+++ RECORD SET +++
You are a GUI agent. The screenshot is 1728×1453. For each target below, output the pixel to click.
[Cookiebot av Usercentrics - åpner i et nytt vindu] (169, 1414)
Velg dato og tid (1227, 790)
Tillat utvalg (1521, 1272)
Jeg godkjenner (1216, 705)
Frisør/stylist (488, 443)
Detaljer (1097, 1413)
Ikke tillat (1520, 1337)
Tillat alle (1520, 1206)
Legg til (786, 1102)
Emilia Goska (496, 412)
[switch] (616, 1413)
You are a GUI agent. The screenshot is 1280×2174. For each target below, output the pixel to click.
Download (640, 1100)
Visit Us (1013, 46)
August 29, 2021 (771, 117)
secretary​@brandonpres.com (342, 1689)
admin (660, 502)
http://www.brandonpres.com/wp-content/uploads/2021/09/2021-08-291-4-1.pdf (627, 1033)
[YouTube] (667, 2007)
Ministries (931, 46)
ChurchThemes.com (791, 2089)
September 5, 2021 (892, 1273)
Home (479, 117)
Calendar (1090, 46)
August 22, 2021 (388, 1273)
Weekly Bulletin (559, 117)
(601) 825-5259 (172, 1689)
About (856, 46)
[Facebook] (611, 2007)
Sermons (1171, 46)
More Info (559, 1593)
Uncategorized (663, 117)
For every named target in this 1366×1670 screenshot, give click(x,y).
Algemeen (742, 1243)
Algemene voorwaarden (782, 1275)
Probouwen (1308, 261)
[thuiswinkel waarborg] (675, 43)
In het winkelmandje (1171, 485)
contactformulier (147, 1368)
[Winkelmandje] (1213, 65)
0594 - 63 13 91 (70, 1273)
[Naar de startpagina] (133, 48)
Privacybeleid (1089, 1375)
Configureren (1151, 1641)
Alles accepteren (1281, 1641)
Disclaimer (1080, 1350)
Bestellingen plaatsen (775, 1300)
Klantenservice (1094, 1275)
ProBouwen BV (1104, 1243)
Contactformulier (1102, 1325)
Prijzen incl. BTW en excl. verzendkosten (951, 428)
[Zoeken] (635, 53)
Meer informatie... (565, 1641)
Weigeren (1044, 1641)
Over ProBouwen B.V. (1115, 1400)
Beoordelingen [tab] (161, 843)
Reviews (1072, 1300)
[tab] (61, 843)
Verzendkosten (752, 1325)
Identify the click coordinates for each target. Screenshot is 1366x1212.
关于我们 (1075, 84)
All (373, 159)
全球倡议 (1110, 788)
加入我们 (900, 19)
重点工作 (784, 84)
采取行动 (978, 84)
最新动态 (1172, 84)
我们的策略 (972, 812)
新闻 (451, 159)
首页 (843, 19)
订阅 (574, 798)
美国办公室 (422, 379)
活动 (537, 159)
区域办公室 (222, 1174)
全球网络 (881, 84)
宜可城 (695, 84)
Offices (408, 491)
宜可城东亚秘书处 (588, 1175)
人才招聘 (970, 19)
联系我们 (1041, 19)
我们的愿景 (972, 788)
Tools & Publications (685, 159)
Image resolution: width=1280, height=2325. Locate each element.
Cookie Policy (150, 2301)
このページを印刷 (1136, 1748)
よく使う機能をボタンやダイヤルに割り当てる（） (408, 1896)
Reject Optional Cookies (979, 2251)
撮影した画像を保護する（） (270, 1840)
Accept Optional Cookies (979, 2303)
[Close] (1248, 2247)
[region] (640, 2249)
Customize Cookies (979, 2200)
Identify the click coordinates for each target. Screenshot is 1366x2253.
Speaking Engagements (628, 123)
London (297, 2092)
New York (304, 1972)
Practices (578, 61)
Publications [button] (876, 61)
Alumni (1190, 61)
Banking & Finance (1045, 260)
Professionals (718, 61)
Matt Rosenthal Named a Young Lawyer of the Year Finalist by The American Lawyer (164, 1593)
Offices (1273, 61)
+++
DESCRIPTION OF THE TASK:
Beginning with the line above that contains "Algemeen (742, 1243)", copy each line exactly up to and including the line that contains "Contactformulier (1102, 1325)", and go no further.

OUTPUT FOR THIS TASK:
Algemeen (742, 1243)
Algemene voorwaarden (782, 1275)
Probouwen (1308, 261)
[thuiswinkel waarborg] (675, 43)
In het winkelmandje (1171, 485)
contactformulier (147, 1368)
[Winkelmandje] (1213, 65)
0594 - 63 13 91 (70, 1273)
[Naar de startpagina] (133, 48)
Privacybeleid (1089, 1375)
Configureren (1151, 1641)
Alles accepteren (1281, 1641)
Disclaimer (1080, 1350)
Bestellingen plaatsen (775, 1300)
Klantenservice (1094, 1275)
ProBouwen BV (1104, 1243)
Contactformulier (1102, 1325)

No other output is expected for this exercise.